Cumhurbaşkanı Recep Tayyip Erdoğan, Büyük Çamlıca Mescidi Konferans Salonu’nda düzenlenen “İstanbul Mushafı Takdim ve Tanıtım Programı”na katıldı.
Programda konuşma yapan Cumhurbaşkanı Erdoğan, “İstanbul Mushafı” yapıtını hazırlayan hattat Hüseyin Kutlu’yu tebrik etti.
Anadolu Ajansı’nın haberine nazaran, “İstanbul’un, ecdadın alimlere ve sanatkarlara gösterdiği ilgi, sağladığı prestij, verdiği dayanak sayesinde asırlar boyunca Doğu’dan ve Batı’dan gelen pek çok ilim ve sanat erbabına konut sahipliği yaptığını” söyleyen Erdoğan, “Şam’da, Bağdat’ta, Tebriz’de, İsfahan’da ve öbür pek çok yerde tomurcuklanan İslam sanatları İstanbul’da yeni bir terkibe bürünerek en hoş hallerini almışlardır” diye konuştu.
“Hayatımızın her alanını lakin bilhassa de geleneği olan sanatlarımızı yozlaşmaya karşı korumak mecburiyetindeyiz” diyen Erdoğan, “Hele hele bahis Kur’an-ı Kerim ise burada asla riya, kibir, harcıalemlik kelam konusu olamaz. İstanbul’un sınır sanatının merkezi olmayı sürdürmesi, medeniyetimizin bu alandaki gücünü, tarihimizin devamlılığını, geleceğimizin aydınlığını göstermektedir” tabirlerini kullandı.
‘DÜNYA YİNE IRKÇILIĞIN, İSLAM DÜŞMANLIĞININ YÜKSELİŞE GEÇTİĞİ BİR PERİYODA GİRDİ’
“Batı medeniyetinin dünyayı sanatı, kültürü, sineması, dizisi, müziği, resmi ve sporuyla yani çağdaş tabirle yumuşak güç ögeleri denen içerik üretimiyle istila ettiğini” söyleyen Erdoğan, kelamlarını şöyle sürdürdü:
“Tabii burada teknolojinin bizatihi kendisiyle muhteviyatının ayrımını yeterli yapmak gerekiyor.

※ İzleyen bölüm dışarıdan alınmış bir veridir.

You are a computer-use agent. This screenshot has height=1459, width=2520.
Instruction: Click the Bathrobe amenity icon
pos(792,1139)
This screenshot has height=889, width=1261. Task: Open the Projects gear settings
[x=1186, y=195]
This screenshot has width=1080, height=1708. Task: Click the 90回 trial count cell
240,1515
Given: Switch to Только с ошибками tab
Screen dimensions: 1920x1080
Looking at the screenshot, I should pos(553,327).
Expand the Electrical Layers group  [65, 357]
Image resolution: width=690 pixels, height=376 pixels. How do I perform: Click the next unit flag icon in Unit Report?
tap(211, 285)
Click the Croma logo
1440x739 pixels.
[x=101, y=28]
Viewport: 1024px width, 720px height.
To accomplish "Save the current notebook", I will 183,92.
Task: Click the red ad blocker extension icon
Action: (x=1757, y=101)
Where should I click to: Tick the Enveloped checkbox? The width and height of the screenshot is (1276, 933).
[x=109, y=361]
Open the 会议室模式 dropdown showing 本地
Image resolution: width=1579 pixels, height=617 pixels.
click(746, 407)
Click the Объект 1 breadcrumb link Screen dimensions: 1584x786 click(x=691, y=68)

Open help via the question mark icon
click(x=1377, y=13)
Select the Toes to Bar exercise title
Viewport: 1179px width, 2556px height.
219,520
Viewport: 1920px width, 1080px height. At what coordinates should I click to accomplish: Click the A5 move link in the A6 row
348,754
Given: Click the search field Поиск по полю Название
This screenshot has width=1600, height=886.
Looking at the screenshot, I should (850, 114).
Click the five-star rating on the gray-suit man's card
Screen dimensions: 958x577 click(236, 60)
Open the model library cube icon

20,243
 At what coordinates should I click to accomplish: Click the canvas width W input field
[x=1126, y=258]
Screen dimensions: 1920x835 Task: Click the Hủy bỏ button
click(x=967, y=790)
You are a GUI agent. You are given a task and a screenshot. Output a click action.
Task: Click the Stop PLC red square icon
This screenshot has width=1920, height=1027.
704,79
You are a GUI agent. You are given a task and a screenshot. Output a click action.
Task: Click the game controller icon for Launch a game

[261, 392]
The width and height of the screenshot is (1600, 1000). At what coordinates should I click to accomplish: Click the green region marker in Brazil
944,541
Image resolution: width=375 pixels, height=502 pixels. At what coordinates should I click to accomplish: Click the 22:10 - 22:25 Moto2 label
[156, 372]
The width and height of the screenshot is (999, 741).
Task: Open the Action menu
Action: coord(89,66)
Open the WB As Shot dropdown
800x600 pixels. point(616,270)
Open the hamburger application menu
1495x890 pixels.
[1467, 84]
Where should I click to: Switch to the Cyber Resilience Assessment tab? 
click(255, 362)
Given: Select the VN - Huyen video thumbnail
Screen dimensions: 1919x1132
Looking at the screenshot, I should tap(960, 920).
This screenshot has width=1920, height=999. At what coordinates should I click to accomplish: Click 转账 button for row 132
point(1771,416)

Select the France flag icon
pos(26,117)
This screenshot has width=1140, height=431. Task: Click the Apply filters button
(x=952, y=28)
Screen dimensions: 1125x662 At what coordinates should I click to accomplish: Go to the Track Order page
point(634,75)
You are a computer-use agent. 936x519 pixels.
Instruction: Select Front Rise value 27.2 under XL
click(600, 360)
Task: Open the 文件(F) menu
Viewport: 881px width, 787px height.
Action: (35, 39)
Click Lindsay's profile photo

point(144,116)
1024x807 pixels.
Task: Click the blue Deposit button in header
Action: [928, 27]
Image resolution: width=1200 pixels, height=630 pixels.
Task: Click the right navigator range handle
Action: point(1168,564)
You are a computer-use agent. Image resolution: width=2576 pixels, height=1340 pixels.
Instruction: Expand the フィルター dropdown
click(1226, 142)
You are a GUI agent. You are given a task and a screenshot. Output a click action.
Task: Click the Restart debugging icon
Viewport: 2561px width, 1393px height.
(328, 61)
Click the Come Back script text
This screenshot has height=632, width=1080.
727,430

Mesela interneti, toplumsal medyayı ve gibisi uygulamaları kullanmak herkesin hakkıdır. Herkese kolaylık sağlar. Şayet bu teknolojik imkanın içeriğini siz üretmiyor, lisanını ve bildirilerini siz yönetmiyorsanız, hak ve kolaylık olarak gördüğünüz şey kısa müddette sizi istekli formda esir alan bir silaha dönüşür. Benzeri örnekleri tüm medya mecraları, tüm irtibat araçları için vermek mümkündür. Bu mecraların yeni bir faşizm dalgasının araçları haline dönüşmeye başlaması, dünyayı ve insanlığı süratle geçmiştekilerden çok daha güçlü bir tehdidin kucağına gerçek itmektedir. Geçmişte yaşanan acılardan, felaketlerden, zulümlerden gereğince ibret alınmamış olacak ki dünya yine ırkçılığın, İslam düşmanlığının, ötekileştirmenin yükselişe geçtiği bir periyoda girdi. Avrupa ülkelerindeki seçimlerde ırkçı partilerin iktidara ortak olma hatta tek başına iktidara gelme düzeyinde takviyelere ulaşmaları, ıstırap ve telaş verici bir tablodur.”
‘MEDENİYETİMİZİN BİRİKİMİNİ HAREKETE GEÇİREREK ATAKLARIN ÜSTESİNDEN GELEBİLİRİZ’
Kötü gelişmeler karşısında Müslümanların en büyük gücünün inancı olduğunu belirten Erdoğan, “Müslümanlar olarak bu makus gelişmelere karşı en büyük gücümüz, en büyük imkanımız hiç elbet inancımızdır, imanımızdır. Onunla birlikte birliğimiz ve beraberliğimizdir. Bunun yanında medeniyetimizin varlıklı birikimini ihya etme kabiliyetimizi harekete geçirerek, maruz kaldığımız ön yargıların, ithamların, dayatmaların hatta hücumların üstesinden gelebileceğimize inanıyorum” dedi.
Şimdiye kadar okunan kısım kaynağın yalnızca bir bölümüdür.